Ambition Was Not the Problem. Control Was.
Most companies enter negotiations with a clear price target. But negotiations are not just about price — they are about shaping the total business plan across price, promotions, and growth investments simultaneously. The difference between a good outcome and a damaging one is often not the opening position. It is the ability to manage the full P&L impact of dozens of interdependent decisions, in real time, across a complex customer base.
For the Magnum team in France, this was precisely the challenge. Ambition was not in short supply. But the commercial environment was demanding: multiple moving variables across customers, the need for pricing consistency within France, and the added complexity of alignment across European buying alliances — where a decision made in one market can have unintended consequences in another.
Without a structured way to see the combined effect of each commercial lever, negotiations risk becoming reactive. Individual concessions seem manageable in isolation. The aggregate P&L impact is only visible too late.
"The challenge wasn't defining ambition — it was maintaining control over the full value equation while managing the complexity of a multi-customer, multi-market negotiation cycle."
From Reactive Discussions to Deliberate Trade-Offs
We worked alongside the Magnum France team throughout the negotiation process — not as an external adviser handing over a framework, but as an active part of the commercial engine.

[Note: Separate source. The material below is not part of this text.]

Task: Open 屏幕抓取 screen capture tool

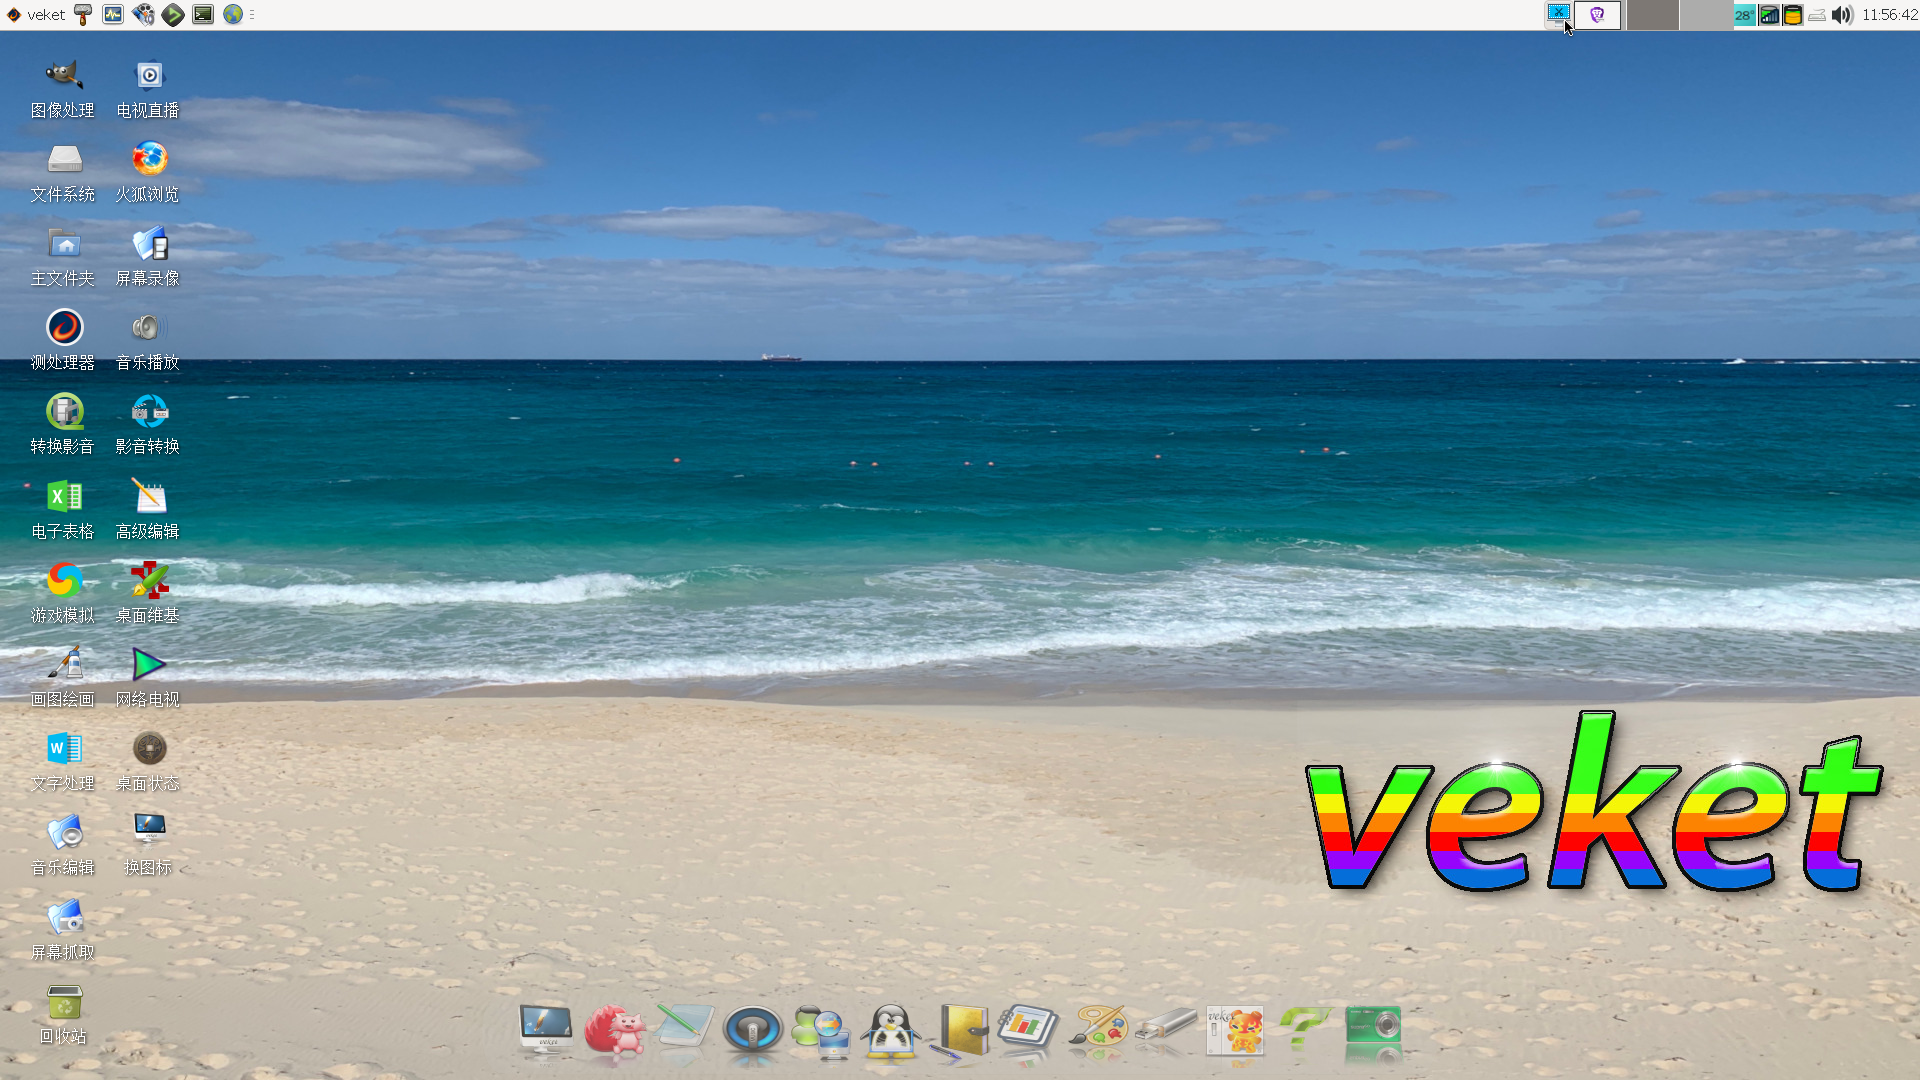Action: (x=63, y=918)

The work centred on three interconnected dimensions:
01 — A Negotiation Tracker Built Around P&L Impact
At the core of the engagement was a negotiation tracker that translated every commercial decision into its full P&L consequence. Price moves, promotional investments, volume growth assumptions — instead of being managed as separate conversations, they were consolidated into a single view that made trade-offs explicit and comparable across customers.
This shifted the team's working mode. Rather than responding to retailer demands with isolated concessions, they could assess in real time whether additional investment was justified by incremental value — and where to push back, hold firm, or reallocate.
02 — Scenario Building and Offer Construction
Throughout the negotiation cycle, we supported the team on offer construction, scenario modelling and profit pool simulation. Each move was stress-tested against its full financial impact before it reached the table. This included actively engineering positive mix effects — ensuring that volume growth, where it was conceded, came from the right parts of the portfolio.
03 — Cross-Customer and Cross-Market Consistency
Individual customer negotiations do not happen in isolation. We consolidated views across accounts to give the team a total market perspective — identifying where decisions risked creating unintended price gaps within France, and where they needed to be calibrated against broader European buying alliance dynamics. Consistency at this level is rarely managed well under negotiation pressure. We built the structure to make it manageable.
A Negotiation Season Managed With Control — Not Luck
What changed was not just the outcome of a single negotiation season. It was the way the team approached the process. Negotiations shifted from isolated price discussions to a managed, real-time exercise in total value creation — with the structure, visibility and discipline to make that repeatable.